Run integration tests against device-analytics staging
Closed, ResolvedPublic
Actions

Assigned To

Authored By

	thcipriani
	Mar 15 2023, 3:41 PM

Description

Background:

device-analytics is deployed in k8s "staging" namespace
It can be accessed via service url from within the same network
The main Jenkins server can
- schedule the run post-merge jobs
- access k8s "staging"
The deployment pipeline supports running helm test on post-merge
- examples of use are mathoid's service-checker

Task:

Create a container for @EChukwukere-WMF 's test suite that can be used via the deployment pipeline
Update .pipeline/config.yaml to test the resulting device-analytics container on post-merge (example: Mathoid's pipeline config
Update the helm-chart to include tests that invoke the container (example: mathoid chart
Run the container via the pipeline
- If there is a test failure the container should exit with a non-zero exit status causing post-merge test to fail

Details

Other Assignee: EChukwukere-WMF

Related Objects
Search...

Status	Assigned	Task
Resolved	Atieno	T332193 Run integration tests against device-analytics staging
Resolved	Clement_Goubert	T333550 Requesting access to analytics-privatedata-users for atieno
Resolved	Clement_Goubert	T334480 Remove phabricator Multi-factor Auth for Atieno

Event Timeline

thcipriani created this task.Mar 15 2023, 3:41 PM

Restricted Application added a subscriber: Aklapper. · View Herald TranscriptMar 15 2023, 3:41 PM

JArguello-WMF triaged this task as High priority.Mar 17 2023, 1:55 PM

Hi @hnowlan for the device-analytics "It can be accessed via service url from within the same network" is there a documented way to do this accessing..? first by a human then by the automated tests..? cc @EChukwukere-WMF

Atieno moved this task from Next Up to In Progress on the API Platform (Sprint 06) board.Mar 21 2023, 1:42 PM

Atieno claimed this task.Mar 21 2023, 1:44 PM

The service can be accessed within the production network via commands similar to curl https://staging.svc.eqiad.wmnet:4972/metrics/unique-devices/en.wikipedia.org/all-sites/daily/20160201/20160229. For now this should work for manual tests

Thanks Hugh.

Notes from sync with @EChukwukere-WMF

Atieno to transfer the tests repos from Gitlab to gerrit
Will we be breaking up the tests from one AQS tests folder into individual tests repos in gerrit..?
Another option is to have the monorepo and then skip all tests except the service specific one

Some notes from the API Gateway & Thumbor SRE Check-In

The steps on this task describe running @EChukwukere-WMF 's test suite as part of helm test
It will be mostly trivial to run the test suite manually against staging
But it's more work to build it into the pipeline via helm test
There's consensus that running the test suite manually is a pre-requisite for deployment
There's less consensus about whether the helm test stage is needed—it sounds like it's suboptimal

Open questions:

Is running the test suite as part of the pipeline a pre-requisite for deployment? (leaning no, I think)
During the meeting, we mentioned that the proposal on this ticket (i.e., using helm test via the pipeline) is suboptimal
- Should we change the scope of this ticket to only cover running the test suite manually (probably)?
- Should we try for the helm test implementation as described in this ticket? (@BPirkle @SGupta-WMF @Atieno ?)
- Are there other ways to achieve the same result in less-sub-optimal ways (I heard @hnowlan used the word "ganeti VM" at some point 😄)?

My thoughts:

I consider running Emeka's test suite manually as a prereq for deployment. Sounds like that is relatively straightforward, hooray
I would support changing the scope of this ticket to running the test suite manually, provided we create another ticket to consider the possibility of running it in automated fashion
the helm test state is suboptimal compared to an ideal world where the suite runs pre-merge
if post-merge helm test prevents us from deploying code that fails the test suite that sounds better than not running it, even if we would prefer to run it earlier
I don't know what a "ganeti VM" is, but if it helps us, I'll take two plus a side of fries, please :)

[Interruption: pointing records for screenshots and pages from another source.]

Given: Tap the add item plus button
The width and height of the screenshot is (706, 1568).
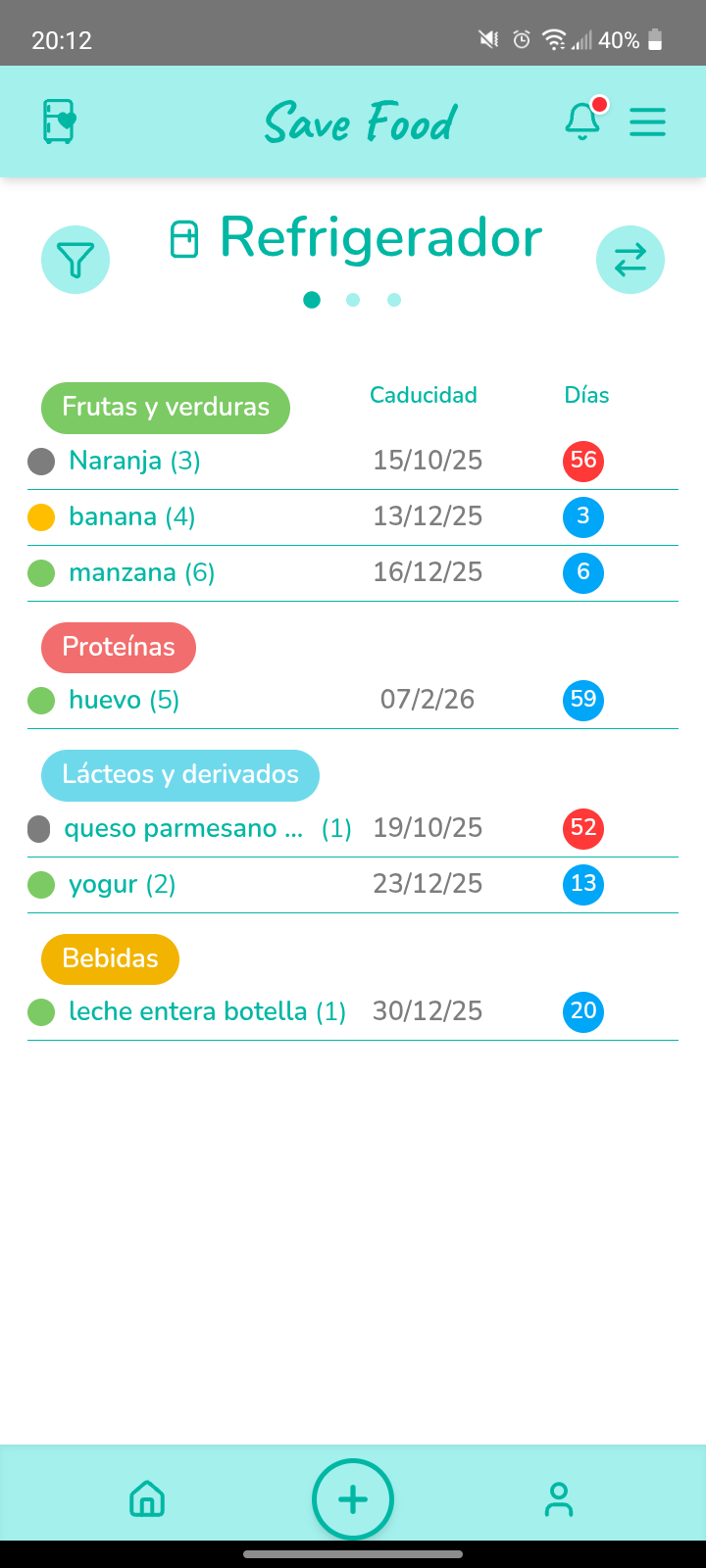Looking at the screenshot, I should point(353,1497).
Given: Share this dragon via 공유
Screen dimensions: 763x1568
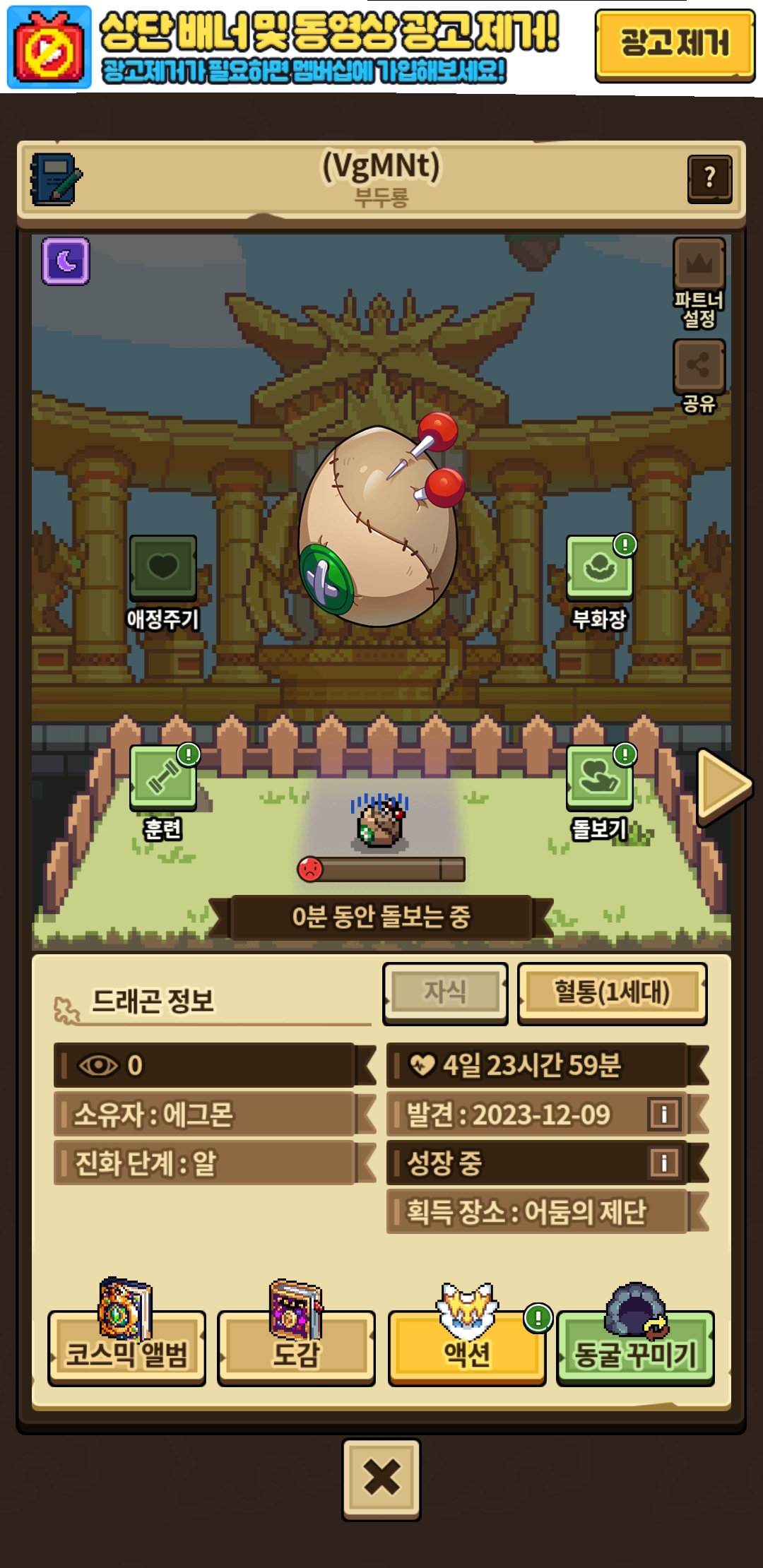Looking at the screenshot, I should [x=699, y=374].
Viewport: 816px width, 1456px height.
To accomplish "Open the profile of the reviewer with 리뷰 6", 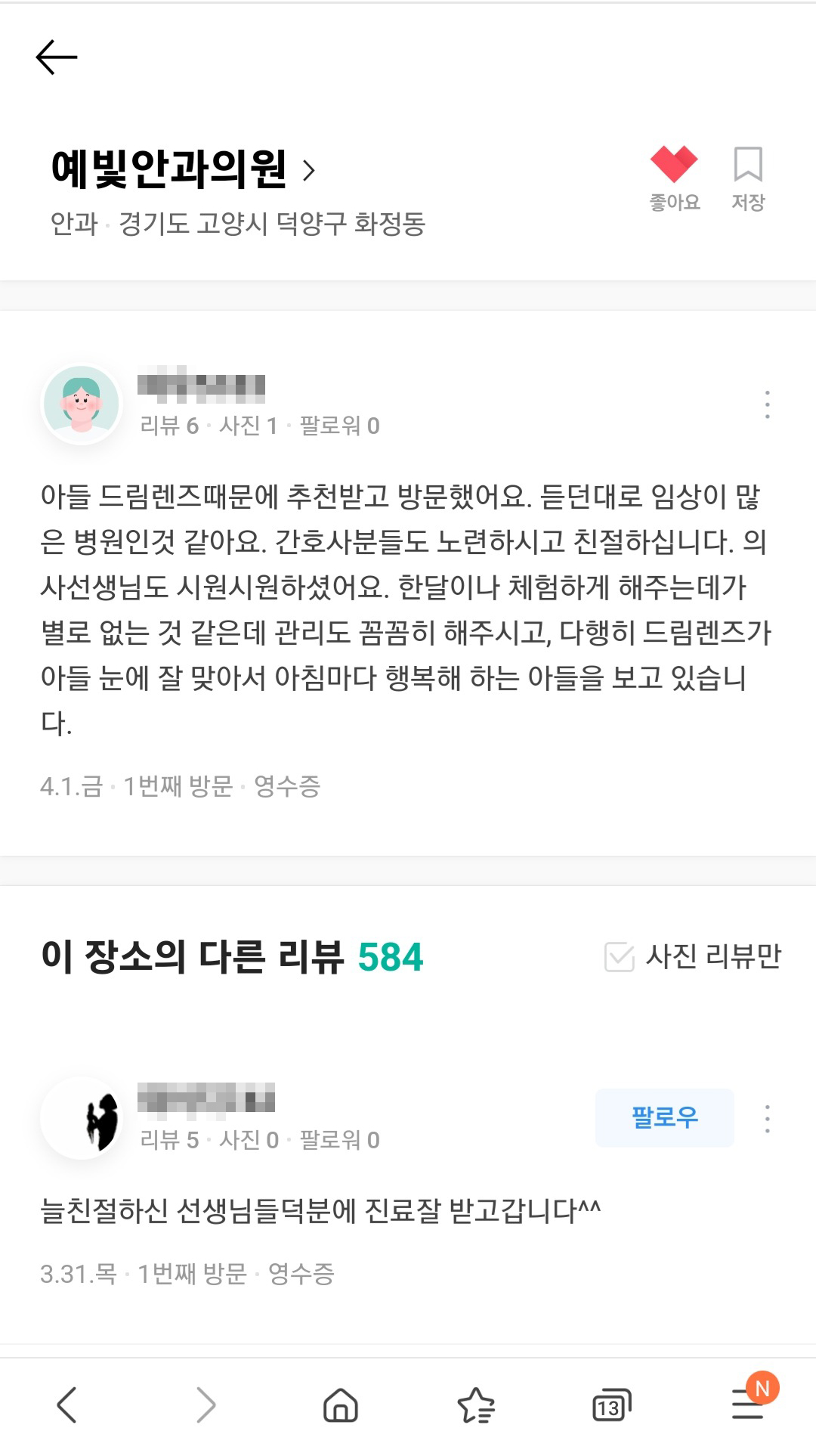I will pyautogui.click(x=82, y=404).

The things I can recall that make the helm test approach suboptimal:

it involves accessing the production databases from staging
any failures are only caught post-merge, which means that faulty code has already been merged to the main branch

I can live with #2 if that's our only way to run these tests automatically. I can see why we'd disallow #1 as a matter of policy. I understand it would be challenging to create staging datastores that mirror production. I wonder if there's something less ambitious we could do that would offer sufficiently robust data for the test suite without mirroring the full production dataset.

None of this discussion covers the in-service integration tests. I don't think it is necessary to run those manually in staging before deployment, as we run them locally all the time already. However, if it isn't much trouble, it'd be welcome. Ideally, we'd also have a way to run those in automated fashion just like Emeka's test suite. They face essentially the same challenges, so maybe the same solution would work for both.

Sounds good I can work on implementing the manual tests againsts staging.. @hnowlan please remind me + link me to the platform you said we can upload the test suite to..thanks

What i feel :-

Running the test suite is definitely a pre-requisite for any deployment.

The helm test post merge seems like a good approach to me only if mandate running the test suite locally by developers first or have a dev or ganeti VM.

Otherwise, there are risks associated with running the test suite on staging post merge , which are frequent code reverts and incorrect code propagation in repo if not reverted timely.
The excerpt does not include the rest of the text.